Ably vs Laminar
Ably scores higher on the AgentReady, 60/100 against 57/100. They differ on 12 of the 41 signals. Which ones decides whether an agent can adopt them without a person watching.
What each one is
Ably. Ably provides a realtime infrastructure platform that enables developers to build live, interactive experiences.
Laminar. Laminar is an open-source, OpenTelemetry-native observability and debugging platform built for AI agents.
Where Ably is ahead
Ably passes clear canonical domain, and Laminar does not. That is discover, whether an agent can find the product at all without being told it exists.
It also holds adopt: no mandatory sales call, agent-compatible signup flow, fast time to first request and copyable quickstart. Laminar misses those.
And on operate, structured, predictable output, idempotency support and observable execution. Laminar misses those.
Where Laminar is ahead
Laminar passes llms-full.txt / full agent docs and mcp discoverable, and Ably does not. That is discover, whether an agent can find the product at all without being told it exists.

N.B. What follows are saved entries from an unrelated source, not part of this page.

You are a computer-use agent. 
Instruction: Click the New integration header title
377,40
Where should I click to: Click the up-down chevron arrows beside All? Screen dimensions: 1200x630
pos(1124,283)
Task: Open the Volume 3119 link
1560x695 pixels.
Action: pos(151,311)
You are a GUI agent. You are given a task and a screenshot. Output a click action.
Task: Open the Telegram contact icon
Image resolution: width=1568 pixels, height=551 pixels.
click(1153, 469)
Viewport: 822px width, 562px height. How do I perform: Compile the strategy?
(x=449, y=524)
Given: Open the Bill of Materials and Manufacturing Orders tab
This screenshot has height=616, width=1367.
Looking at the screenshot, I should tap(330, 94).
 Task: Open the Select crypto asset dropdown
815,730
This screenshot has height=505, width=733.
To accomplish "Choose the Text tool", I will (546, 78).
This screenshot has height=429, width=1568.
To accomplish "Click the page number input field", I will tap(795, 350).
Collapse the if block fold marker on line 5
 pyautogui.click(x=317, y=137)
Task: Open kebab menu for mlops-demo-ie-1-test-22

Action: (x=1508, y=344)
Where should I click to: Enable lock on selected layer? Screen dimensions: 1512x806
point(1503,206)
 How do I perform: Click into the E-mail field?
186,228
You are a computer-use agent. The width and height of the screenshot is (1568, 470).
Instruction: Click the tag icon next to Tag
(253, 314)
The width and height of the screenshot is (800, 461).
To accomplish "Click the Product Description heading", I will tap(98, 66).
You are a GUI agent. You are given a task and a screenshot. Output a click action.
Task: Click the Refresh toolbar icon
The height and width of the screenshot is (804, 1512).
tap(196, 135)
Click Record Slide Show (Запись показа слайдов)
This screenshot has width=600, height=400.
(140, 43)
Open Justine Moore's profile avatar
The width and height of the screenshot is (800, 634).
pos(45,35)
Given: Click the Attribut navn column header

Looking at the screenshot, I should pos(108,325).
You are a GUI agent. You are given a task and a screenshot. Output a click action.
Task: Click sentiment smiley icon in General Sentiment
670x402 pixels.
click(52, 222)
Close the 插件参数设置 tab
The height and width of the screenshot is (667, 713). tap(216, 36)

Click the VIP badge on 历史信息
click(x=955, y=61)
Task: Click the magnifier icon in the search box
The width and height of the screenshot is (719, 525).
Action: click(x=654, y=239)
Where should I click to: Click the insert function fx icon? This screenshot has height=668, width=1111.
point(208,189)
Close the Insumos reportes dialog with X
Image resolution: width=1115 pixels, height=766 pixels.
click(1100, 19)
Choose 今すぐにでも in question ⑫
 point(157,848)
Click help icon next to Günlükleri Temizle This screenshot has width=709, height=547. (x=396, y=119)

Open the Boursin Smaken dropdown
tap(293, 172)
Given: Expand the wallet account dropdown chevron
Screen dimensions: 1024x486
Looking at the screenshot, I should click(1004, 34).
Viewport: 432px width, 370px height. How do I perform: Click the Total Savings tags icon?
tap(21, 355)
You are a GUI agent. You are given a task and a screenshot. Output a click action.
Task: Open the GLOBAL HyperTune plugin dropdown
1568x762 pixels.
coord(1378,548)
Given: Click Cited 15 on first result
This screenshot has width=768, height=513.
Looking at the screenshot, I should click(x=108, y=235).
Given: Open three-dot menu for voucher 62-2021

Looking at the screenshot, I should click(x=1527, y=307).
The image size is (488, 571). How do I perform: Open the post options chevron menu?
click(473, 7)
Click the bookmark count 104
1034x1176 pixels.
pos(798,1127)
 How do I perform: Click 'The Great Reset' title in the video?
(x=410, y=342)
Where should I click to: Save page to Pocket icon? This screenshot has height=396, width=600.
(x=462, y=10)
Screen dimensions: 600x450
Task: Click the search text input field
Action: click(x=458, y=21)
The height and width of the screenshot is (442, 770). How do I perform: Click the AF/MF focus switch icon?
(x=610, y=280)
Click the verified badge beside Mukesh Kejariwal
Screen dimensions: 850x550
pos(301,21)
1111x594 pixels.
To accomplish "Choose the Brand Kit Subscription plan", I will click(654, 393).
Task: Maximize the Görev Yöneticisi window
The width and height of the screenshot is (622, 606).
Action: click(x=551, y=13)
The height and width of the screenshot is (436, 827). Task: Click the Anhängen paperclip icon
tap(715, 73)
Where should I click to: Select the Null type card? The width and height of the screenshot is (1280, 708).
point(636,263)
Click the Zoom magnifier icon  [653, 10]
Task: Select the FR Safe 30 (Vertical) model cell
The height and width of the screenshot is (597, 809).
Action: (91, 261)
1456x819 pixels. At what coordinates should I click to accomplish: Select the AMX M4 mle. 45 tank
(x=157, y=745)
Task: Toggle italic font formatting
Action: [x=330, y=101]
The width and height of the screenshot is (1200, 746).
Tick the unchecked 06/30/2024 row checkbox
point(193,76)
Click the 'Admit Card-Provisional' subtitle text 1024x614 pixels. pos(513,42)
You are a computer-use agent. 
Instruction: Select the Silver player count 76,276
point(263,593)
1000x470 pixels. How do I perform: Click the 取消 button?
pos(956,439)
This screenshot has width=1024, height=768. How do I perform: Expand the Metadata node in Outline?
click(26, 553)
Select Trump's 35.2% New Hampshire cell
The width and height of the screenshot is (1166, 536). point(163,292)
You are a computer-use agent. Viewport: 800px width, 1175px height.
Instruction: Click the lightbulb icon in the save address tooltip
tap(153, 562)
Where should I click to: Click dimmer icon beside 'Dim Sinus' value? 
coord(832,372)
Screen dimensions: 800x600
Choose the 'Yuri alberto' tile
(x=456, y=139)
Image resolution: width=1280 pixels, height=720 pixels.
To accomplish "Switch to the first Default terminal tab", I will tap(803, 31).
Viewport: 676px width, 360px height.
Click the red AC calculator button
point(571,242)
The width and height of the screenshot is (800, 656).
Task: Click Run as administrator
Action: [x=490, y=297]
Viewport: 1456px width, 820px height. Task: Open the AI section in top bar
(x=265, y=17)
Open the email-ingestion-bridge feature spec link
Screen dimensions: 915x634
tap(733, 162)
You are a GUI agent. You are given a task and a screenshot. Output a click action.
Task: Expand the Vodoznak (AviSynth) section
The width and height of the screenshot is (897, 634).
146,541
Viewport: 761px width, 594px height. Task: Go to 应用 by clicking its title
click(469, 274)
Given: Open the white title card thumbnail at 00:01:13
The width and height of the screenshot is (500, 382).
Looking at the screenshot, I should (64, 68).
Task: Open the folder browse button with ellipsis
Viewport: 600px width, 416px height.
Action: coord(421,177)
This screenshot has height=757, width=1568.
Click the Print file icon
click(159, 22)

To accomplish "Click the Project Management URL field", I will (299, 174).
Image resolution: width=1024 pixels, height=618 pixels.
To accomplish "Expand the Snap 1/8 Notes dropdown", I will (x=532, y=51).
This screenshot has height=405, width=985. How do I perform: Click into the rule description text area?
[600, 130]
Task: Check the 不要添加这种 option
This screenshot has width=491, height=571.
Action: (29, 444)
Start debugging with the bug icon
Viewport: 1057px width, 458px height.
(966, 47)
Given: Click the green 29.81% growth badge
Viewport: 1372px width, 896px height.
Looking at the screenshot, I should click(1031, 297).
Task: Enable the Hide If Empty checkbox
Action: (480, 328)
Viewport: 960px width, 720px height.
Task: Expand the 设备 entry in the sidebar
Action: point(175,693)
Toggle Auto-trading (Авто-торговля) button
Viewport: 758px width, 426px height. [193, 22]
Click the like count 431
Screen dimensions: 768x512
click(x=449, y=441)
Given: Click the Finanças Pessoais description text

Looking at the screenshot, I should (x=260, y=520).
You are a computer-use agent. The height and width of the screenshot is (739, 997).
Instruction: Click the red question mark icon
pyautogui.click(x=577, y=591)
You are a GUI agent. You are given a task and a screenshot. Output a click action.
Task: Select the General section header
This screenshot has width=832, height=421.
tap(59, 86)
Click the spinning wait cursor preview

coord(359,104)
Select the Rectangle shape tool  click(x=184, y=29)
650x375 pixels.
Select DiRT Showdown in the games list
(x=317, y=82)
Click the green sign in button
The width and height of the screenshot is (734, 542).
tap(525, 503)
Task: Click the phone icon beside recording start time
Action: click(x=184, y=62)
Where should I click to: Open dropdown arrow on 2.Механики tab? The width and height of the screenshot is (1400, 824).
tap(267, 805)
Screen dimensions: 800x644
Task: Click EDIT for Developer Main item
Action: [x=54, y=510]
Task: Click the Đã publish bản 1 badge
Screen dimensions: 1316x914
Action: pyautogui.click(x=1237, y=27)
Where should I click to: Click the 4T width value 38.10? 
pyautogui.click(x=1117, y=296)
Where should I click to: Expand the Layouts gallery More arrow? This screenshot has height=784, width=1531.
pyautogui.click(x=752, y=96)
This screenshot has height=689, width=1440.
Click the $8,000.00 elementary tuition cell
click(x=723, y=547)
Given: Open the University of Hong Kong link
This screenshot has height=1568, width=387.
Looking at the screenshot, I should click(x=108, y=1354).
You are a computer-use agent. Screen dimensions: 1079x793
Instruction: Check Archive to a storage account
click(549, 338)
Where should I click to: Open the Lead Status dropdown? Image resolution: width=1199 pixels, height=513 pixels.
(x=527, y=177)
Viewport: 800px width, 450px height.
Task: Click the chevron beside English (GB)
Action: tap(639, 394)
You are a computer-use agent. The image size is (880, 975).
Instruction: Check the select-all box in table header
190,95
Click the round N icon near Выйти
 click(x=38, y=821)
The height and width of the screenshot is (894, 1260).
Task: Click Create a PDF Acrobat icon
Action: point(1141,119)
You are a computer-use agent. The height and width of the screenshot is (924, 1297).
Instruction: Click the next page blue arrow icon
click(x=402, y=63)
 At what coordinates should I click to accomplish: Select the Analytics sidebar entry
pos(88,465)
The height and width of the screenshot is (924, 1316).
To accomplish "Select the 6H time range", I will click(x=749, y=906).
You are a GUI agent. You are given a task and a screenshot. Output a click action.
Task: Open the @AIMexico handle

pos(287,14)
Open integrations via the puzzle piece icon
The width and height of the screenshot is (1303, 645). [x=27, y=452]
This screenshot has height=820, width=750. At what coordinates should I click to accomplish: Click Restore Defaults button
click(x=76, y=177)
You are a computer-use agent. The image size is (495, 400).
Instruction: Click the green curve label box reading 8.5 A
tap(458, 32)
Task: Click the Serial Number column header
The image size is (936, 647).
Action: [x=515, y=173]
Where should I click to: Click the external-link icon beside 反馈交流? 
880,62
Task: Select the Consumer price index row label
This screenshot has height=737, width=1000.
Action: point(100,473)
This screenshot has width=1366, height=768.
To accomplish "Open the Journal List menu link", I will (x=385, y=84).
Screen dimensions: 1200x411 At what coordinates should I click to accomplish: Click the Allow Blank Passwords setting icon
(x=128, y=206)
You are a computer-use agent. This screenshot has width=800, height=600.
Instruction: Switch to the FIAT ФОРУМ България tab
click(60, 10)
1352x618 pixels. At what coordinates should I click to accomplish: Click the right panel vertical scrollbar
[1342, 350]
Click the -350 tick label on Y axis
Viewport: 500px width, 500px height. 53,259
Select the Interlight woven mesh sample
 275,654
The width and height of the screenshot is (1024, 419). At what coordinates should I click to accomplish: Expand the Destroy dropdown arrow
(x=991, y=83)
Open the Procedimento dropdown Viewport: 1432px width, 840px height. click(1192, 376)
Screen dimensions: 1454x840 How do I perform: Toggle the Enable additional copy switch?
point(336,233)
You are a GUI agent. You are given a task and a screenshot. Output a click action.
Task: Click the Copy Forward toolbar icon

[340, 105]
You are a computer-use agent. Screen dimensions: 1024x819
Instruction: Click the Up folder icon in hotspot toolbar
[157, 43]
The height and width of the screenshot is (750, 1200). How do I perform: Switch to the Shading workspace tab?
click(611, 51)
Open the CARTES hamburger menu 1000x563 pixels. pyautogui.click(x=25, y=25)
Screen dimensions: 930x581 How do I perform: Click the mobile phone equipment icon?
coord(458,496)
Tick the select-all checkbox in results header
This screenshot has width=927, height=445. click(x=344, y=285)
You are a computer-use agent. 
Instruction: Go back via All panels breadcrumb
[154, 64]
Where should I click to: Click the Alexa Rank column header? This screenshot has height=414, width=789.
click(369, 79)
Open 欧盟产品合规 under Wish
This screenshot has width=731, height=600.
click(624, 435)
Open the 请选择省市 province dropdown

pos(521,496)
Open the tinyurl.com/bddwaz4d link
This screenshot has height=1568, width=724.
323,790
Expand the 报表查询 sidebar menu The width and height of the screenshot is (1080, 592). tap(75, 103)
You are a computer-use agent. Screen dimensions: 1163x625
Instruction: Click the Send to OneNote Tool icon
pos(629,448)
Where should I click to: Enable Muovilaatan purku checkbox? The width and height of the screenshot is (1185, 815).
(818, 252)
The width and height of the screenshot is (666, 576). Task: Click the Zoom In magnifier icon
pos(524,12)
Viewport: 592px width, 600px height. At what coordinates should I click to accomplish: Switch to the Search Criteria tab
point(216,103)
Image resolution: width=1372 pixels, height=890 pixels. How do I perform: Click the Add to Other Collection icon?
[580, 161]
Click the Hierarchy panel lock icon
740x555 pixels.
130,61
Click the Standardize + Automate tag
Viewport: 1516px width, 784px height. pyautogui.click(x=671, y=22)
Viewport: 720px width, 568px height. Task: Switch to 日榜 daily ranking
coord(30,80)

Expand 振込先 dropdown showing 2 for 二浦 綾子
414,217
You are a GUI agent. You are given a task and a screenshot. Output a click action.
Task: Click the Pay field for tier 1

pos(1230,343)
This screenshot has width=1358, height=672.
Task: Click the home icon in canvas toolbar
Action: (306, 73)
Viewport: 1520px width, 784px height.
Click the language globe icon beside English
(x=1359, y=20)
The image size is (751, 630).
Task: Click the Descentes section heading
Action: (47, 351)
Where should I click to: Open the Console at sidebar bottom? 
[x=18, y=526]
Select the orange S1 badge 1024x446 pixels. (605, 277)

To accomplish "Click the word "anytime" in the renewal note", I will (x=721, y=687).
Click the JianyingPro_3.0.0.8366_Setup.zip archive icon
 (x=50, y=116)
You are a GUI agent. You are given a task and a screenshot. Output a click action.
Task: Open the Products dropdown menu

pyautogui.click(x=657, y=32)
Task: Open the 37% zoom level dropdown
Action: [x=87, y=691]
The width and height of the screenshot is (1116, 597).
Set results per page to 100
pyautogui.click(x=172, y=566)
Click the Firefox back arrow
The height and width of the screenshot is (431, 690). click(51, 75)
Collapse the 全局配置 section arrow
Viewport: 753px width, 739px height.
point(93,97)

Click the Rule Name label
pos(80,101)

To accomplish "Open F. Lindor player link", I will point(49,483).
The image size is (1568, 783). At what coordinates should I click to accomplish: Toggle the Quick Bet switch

It also holds adopt: mcp integration available. Ably misses it.
And on operate, agent compatibility verified. Ably misses it.
What neither does
Both fail structured api reference, openapi / spec quality, request examples provided, response examples provided, errors and status codes documented, limits / constraints documented, programmatic credential creation, machine-readable errors, retry behavior documented, rate-limit behavior predictable. If your agent needs any of those, you will be building it yourself either way.
Score, pillar by pillar
The AgentReady splits into four pillars, scored separately, because a product can be easy to find and still impossible to adopt.
Discover. Laminar leads 93 to 80. Ably misses llms-full.txt / full agent docs, mcp discoverable; Laminar misses clear canonical domain.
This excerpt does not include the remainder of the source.